6. Diagnose failures from traces/experiments.
- Inspect low-scoring examples.
- Split failures by pattern (routing, tool usage, hallucination, latency spikes).

## Current References (Load On Demand)

### `references/unit-testing-patterns.md`
Load when:
- You need node-level and routing test patterns.
- You need pytest/vitest/Jest integration patterns.
- You need robust mocking and flaky-test reduction.

### `references/trajectory-evaluation.md`
Load when:
- You need trajectory match evaluation (`strict`, `unordered`, `subset`, `superset`).
- You need LLM-as-judge trajectory scoring.
- You need LangSmith experiment comparison for trajectory results.

### `references/langsmith-evaluation.md`
Load when:
- You need dataset creation/management in LangSmith.
- You need evaluator signatures and experiment runs in Python/TS.
- You need CI-friendly workflows with quality thresholds.

### `references/ab-testing.md`
Load when:
- You need offline A/B comparison methodology.
- You need significance testing and interpretation.
- You need production traffic split strategy and guardrails.

## Assets

### `assets/templates/test_template.py`
- Runnable Python pytest template aligned with current LangGraph testing patterns.
- Includes:
  - Compiled-graph invocation with `thread_id`
  - Single-node testing via `compiled_graph.nodes[...]`
  - Integration-test placeholder

### `assets/datasets/sample_dataset.json`
- Deterministic seed dataset for LangSmith ingestion.
- Uses `examples: [{ inputs, outputs, metadata }]` format.

### `assets/examples/README.md`
- Documentation-only index for current asset usage.
- Notes where runnable assets live today.

## Script Interface Summary

### `scripts/generate_test_cases.py` / `.js`
Use for fast test scaffolding.

Inputs:
- Graph module path
  - Python: `my_module:graph` or `my_module.graph`
  - JS/TS: `./file.ts:graph`

Outputs:
- Framework-specific starter tests in target directory.

### `scripts/run_trajectory_eval.py` / `.js`
Use for trajectory scoring with either:
- `--method match`
- `--method llm-judge`

Supports:
- Local dataset files (`.json`)
- LangSmith dataset names
- Optional reference trajectory file with `--reference-trajectory`
- Match modes: `strict`, `unordered`, `subset`, `superset`

Local-only mode:
- `--no-langsmith` in both Python and JavaScript scripts (requires local JSON dataset file)

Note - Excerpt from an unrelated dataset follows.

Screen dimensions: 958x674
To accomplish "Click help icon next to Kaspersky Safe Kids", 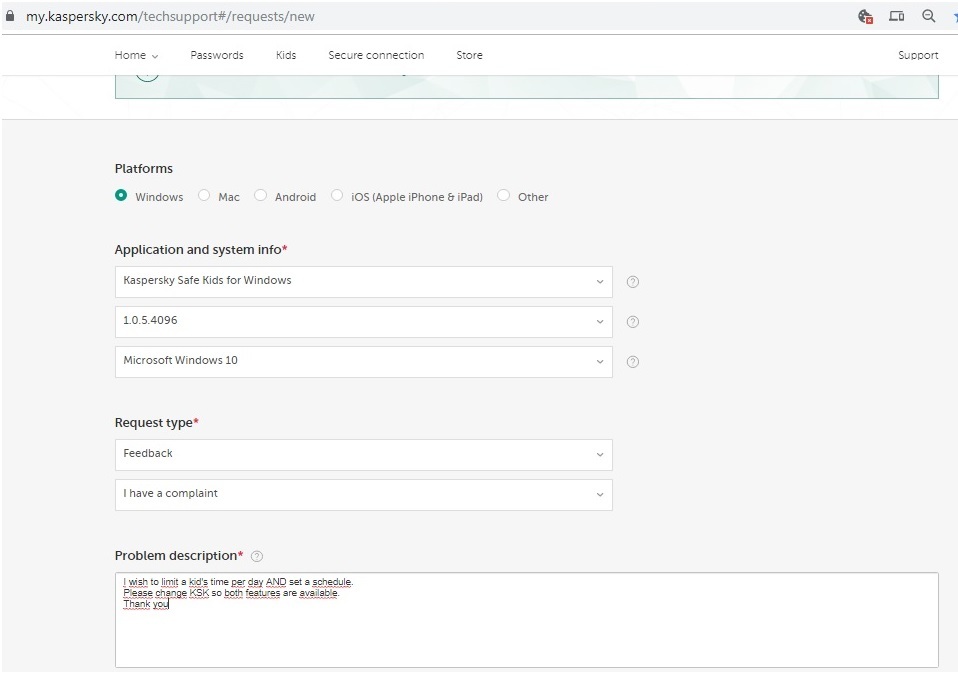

### `scripts/evaluate_with_langsmith.py` / `.js`
Use for dataset-based evaluation runs and experiment tracking.

Supports:
- Existing dataset by name
- Dataset creation from JSON examples file
- Multiple evaluators (`--evaluators accuracy,latency,...`)
- Concurrency control (`--max-concurrency`)

Python-only:
- `--no-upload` to run without uploading experiment results

### `scripts/compare_agents.py` / `.js`
Use for offline version comparisons:
- Shared dataset input
- Success/latency summaries
- JSON report output for CI artifacts
- Local JSON datasets or LangSmith datasets (JS supports `--no-langsmith` to disable remote loading)

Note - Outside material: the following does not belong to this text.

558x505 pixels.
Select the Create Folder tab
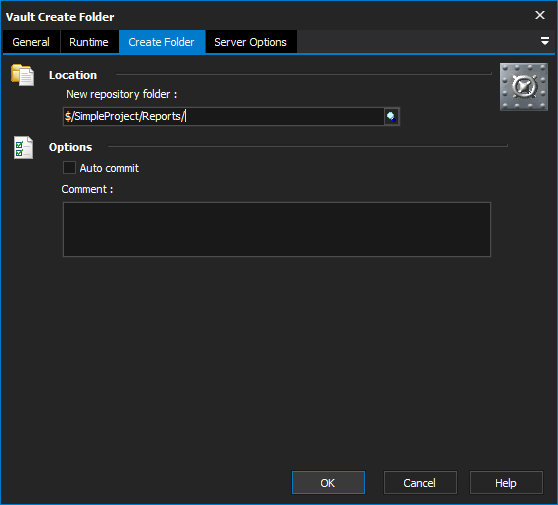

### `scripts/mock_llm_responses.py` / `.js`
Use for deterministic test doubles:
- single
- sequence
- conditional

## Decision Rules

If behavior is deterministic and local:
- Use unit tests first.

If behavior depends on tool sequence/routing:
- Add trajectory evaluation.

If behavior depends on realistic distribution quality:
- Run LangSmith dataset evaluation.

If approving a replacement model/prompt/graph:
- Run A/B comparison and check both quality and latency.

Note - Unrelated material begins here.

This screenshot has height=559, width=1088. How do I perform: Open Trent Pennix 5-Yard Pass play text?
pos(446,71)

## Common Failure Patterns

### Flaky tests
- Cause: real-model nondeterminism in unit scope.
- Fix: mock LLM/tool calls for unit tests; reserve real-model tests for separate integration marks.

### High trajectory variance
- Cause: overly strict matching for workflows with equivalent paths.
- Fix: switch match mode (`unordered`, `subset`, or `superset`) where appropriate.

### Regressions hidden by averages
- Cause: only aggregate score monitored.
- Fix: inspect per-example failures and segment by category metadata.

### Latency regressions with same quality
- Cause: no explicit latency gate.
- Fix: include latency evaluator and CI threshold.

## Minimal Best Practices

1. Keep fast deterministic tests as the largest share.
2. Version datasets and keep them stable.
3. Track both correctness and latency.
4. Add explicit go/no-go thresholds in CI.
5. Compare candidate vs baseline before production rollout.
6. Investigate failures with trace-level evidence, not only aggregate scores.